Guys I need a bit of help from you. I have recently started studying calculus. Today I stumbled upon a question which I am somehow not able to solve. Help is appreciated.
Give an example of a function $f$ such that $f$ is continuous nowhere but $\vert f\vert$ is continuous everywhere.
I have tried checking a lot of functions. but none was fruitful. Upon first glance I thought that $f(x)=\frac {\vert x\vert}{x}$ would work but it is also continuous at some or the other point.
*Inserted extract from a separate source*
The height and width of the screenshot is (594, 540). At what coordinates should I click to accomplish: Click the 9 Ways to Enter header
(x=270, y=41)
Any help would be appreciated. Thanks
Take a function with some non-zero value on the rationals and exactly minus that on the irrationals.
For example, $f = \mathbf 1_{Q} - \mathbf 1_{\mathbb R \setminus Q}$, where $\mathbf 1_X$ for any $X \subset \mathbb R$ is the indicator function, i.e. $\mathbf 1_X(x)=1$ if $x \in X$ and $0$ otherwise.
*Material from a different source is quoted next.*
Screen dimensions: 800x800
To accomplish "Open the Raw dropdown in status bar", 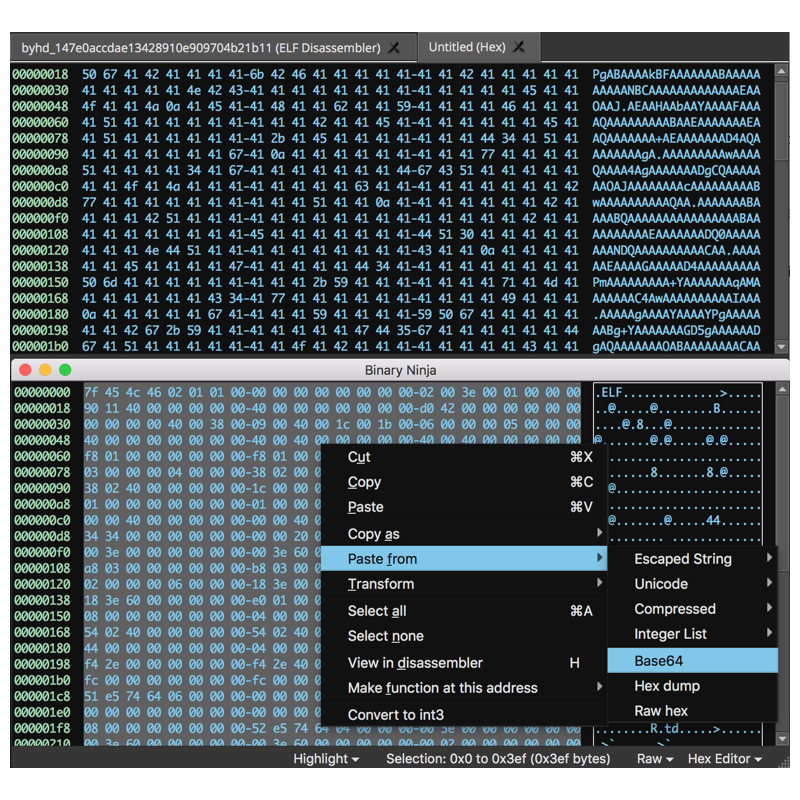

Then it won't be continuous anywhere : given $x \in \mathbb R$, pick a sequence $x_{n1}$ of rationals and $x_{n2}$ of irrationals converging to $x$, and note that $f(x_{n1}) \to 1$ while $f(x_{n2}) \to -1$, whatever $f(x)$ is, it can't be both $1$ and $-1$.
But then, $|f| = 1$! So it is obviously continuous.